Worker

Workers are responsible for most of the computational work in copernicus. They act as simple programs connecting to a server and asking for work. Workers can have very different capabilites with regard to cpu capabilites, and what programs they can execute. When you start a worker it will establish a secure connection to your server and announce the programs and their versions it can execute. The server will then match the capabilities of the worker to the available jobs in the queue. By default a worker will try to use all available cores on a machine however this can be configured.

Worker and Server communication

You can connect as many workers as you want to a Server. And the only thing you need to do this is a connection bundle. Workers and Server communication is one sided. It is always initiated by the Worker and the Server is only able to send responses back.

Automatic partitioning

Workers always try to fully utilize the maximum number of cores available to them. Thus they able to partition themselves to run multiple jobs at once. For example if you have a worker with 24 available cores it can run one 24 core job or one 12 core job and 12 single core jobs. As long as the worker has free cores it will announce itself as available to the Server. However, workers do not monitor the overall CPU usage of the computer they are running on, but assume that the CPU is not used for other tasks.

Limiting the number of cores

By default a worker tries to use all of the cores available on a machine. However you can limit this with the flag -n

cpc-worker smp -n 12

You can also define how the partitioning of each individual job should be limited with the flag -s.

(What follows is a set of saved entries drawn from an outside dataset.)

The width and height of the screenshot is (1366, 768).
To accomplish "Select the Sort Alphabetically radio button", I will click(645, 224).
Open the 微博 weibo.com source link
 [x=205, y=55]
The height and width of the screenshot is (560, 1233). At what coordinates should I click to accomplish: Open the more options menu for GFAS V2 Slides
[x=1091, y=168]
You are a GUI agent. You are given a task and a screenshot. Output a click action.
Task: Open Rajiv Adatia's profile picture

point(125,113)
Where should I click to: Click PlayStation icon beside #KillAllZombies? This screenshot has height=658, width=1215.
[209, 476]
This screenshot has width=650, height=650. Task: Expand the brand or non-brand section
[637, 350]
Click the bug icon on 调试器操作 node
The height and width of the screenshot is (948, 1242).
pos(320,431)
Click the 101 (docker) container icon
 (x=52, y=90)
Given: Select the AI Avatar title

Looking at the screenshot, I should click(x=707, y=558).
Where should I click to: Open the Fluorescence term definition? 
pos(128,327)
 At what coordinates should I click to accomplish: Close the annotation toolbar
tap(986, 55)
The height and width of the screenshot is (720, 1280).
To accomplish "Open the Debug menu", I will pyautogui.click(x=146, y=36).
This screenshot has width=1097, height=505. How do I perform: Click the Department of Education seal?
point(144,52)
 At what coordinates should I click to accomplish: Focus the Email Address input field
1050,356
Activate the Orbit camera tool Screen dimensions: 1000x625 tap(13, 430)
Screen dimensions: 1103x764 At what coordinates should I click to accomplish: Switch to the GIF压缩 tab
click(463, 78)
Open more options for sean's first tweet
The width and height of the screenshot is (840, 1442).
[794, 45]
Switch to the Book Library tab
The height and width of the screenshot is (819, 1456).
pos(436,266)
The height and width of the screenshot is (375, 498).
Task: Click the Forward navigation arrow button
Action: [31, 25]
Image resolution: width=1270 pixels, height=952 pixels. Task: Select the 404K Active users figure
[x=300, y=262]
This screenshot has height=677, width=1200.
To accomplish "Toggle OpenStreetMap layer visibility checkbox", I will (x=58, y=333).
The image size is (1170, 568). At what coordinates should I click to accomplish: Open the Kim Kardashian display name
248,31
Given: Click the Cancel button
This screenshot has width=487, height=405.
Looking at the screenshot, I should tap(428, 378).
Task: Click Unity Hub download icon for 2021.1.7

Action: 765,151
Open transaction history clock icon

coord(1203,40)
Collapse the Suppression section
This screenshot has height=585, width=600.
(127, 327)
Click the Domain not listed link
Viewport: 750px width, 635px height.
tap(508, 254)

For example to limit your worker to use only 12 cores and only 2 cores per job you can do:

cpc-worker smp -n 12 -s 2

Running jobs from a specific project

A worker can be dedicated to run jobs from a specific project this is done with the flag -p

cpc-worker -p my-project smp

Avoiding idle workers

If you want to avoid having idle workers you can instruct them to shutdown after an amount of idle time. This is done with the flag -q

cpc-worker -q 10 smp

Specifying work directory

When a job is running Workers store their work information in work directory. This work directory is by default created in the same location as where the worker is started. If you want to specify another work directory you can do it with the flag -wd

cpc-worker -wd my-worker-dir smp

Platform types

Workers can be started with different platform types. The standard platform type is smp. This one should be used to run a worker on a single node. The platform type mpi should be used when one has binaries using OpenMPI. Any binary that you usually start with mpirun from the command line should use this platform type.

Executing workers in a cluster environment

Starting workers in a cluster environment is very straightforward. You will only need to call the worker from your job submission script. You only need to start one worker for all the resources that you allocate.

This is the general structure to use for starting a copernicus worker.

## 1.ADD specific parameters for your queuing system ##

## 2. starting a copernicus worker ##
cpc-worker mpi -n NUMBER_OF_CORES

Here is a specific version for the slurm queing system

#!/bin/bash
#SBATCH -N 12
#SBATCH --exclusive
#SBATCH --time=05:00:00
#SBATCH --job-name=cpc

#Assuming each node has 16 cores, 12*16=192
cpc-worker mpi -n 192

Best practices when using 1000+ cores

Copernicus is a very powerful tool and can start using thousands of cores at an instant. When starting large scale resources it is advisable to gradually ramp up the resource usage and monitor the project to see if any critical errors occur in the project or your cluster environment. If everything looks fine start allocating more and more resources.